# Check your understanding
(a) In the example in the DeepEvalEx.Result documentation, the success field is true. Using the field definitions the documentation gives, explain why in one to three sentences.
(b) Decide whether each statement agrees with the DeepEvalEx.Result documentation, giving yes or no plus the deciding words quoted from it: (i) The score field holds a number between 0.0 and 1.0. (ii) The latency_ms field gives evaluation time in seconds. (iii) The reason field's explanation comes from LLM-based metrics.
(c) Proceed with the DeepEvalEx.Result documentation page, picking up right after its last line.

DeepEvalEx.Result (DeepEvalEx v0.1.0)
View SourceRepresents the result of evaluating a test case against a metric.
Fields
:metric- Name of the metric that produced this result:score- Numeric score from 0.0 to 1.0:success- Whether the score meets the threshold:reason- Explanation for the score (from LLM-based metrics):threshold- The threshold used for pass/fail determination:metadata- Additional metric-specific data:evaluation_cost- Cost of the LLM calls for this evaluation:latency_ms- Time taken for the evaluation in milliseconds
Examples
%DeepEvalEx.Result{
metric: "Faithfulness",
score: 0.85,
success: true,
reason: "4 out of 5 claims are supported by the retrieval context.",
threshold: 0.5,
metadata: %{
claims: ["claim1", "claim2", "claim3", "claim4", "claim5"],
verdicts: [:yes, :yes, :yes, :yes, :no]
},
evaluation_cost: 0.002,
latency_ms: 1250
}
Summary
Functions
Creates a new result struct.

Saved data entries:
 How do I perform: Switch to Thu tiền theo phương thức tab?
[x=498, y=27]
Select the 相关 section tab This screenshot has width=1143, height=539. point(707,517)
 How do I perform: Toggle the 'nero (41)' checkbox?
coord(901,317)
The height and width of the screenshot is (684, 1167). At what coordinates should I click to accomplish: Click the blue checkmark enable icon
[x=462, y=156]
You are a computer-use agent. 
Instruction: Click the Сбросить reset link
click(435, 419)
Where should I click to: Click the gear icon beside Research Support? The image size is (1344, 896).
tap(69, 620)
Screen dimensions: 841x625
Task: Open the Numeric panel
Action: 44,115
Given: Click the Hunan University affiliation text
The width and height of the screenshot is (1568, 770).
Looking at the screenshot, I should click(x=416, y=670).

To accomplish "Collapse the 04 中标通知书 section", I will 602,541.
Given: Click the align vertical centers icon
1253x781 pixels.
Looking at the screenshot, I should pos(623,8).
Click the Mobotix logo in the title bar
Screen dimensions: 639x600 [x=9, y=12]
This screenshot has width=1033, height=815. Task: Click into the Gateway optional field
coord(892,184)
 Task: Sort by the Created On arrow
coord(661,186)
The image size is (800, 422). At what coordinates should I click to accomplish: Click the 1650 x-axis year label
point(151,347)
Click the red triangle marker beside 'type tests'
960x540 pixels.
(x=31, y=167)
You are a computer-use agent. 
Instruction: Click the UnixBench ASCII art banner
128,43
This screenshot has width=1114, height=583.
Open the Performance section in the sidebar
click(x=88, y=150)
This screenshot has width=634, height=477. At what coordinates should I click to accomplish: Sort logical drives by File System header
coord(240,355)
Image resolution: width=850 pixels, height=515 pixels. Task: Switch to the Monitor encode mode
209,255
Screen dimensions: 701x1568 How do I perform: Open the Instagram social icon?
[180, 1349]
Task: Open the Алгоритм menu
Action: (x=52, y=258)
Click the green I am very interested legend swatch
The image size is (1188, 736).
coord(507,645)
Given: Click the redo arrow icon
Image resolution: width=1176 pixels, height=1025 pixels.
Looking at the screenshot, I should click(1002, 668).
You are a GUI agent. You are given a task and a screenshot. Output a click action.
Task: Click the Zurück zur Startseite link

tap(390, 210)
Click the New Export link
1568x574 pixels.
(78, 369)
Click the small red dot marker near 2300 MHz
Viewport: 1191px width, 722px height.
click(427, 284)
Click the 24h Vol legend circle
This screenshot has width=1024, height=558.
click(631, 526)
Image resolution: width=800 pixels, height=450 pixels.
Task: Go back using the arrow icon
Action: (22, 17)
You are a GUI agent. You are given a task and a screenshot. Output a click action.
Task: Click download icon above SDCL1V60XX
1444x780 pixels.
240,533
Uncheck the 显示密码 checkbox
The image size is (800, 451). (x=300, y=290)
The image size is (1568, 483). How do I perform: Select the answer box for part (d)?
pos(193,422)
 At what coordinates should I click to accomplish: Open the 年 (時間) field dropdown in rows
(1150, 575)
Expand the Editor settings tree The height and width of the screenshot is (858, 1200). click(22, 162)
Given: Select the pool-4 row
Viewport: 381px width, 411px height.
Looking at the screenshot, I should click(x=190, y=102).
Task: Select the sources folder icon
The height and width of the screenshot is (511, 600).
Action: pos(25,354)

# Task results
(a) The success field records whether the score meets the threshold. In the example, the score of 0.85 meets the threshold of 0.5, so success is true.

(b)
(i) Yes: "Numeric score from 0.0 to 1.0"
(ii) No: "Time taken for the evaluation in milliseconds"
(iii) Yes: "Explanation for the score (from LLM-based metrics)"

(c)
Checks if the result is successful (score >= threshold).
Returns a human-readable summary of the result.
Types
Functions
Creates a new result struct.
Options
:metric- Name of the metric (required):score- Numeric score 0.0-1.0 (required):threshold- Pass/fail threshold (default: 0.5):reason- Explanation for the score:metadata- Additional data:evaluation_cost- LLM API cost:latency_ms- Evaluation time
Examples
DeepEvalEx.Result.new(
metric: "GEval",
score: 0.8,
threshold: 0.5,
reason: "The response is accurate and relevant."
)
Checks if the result is successful (score >= threshold).
Returns a human-readable summary of the result.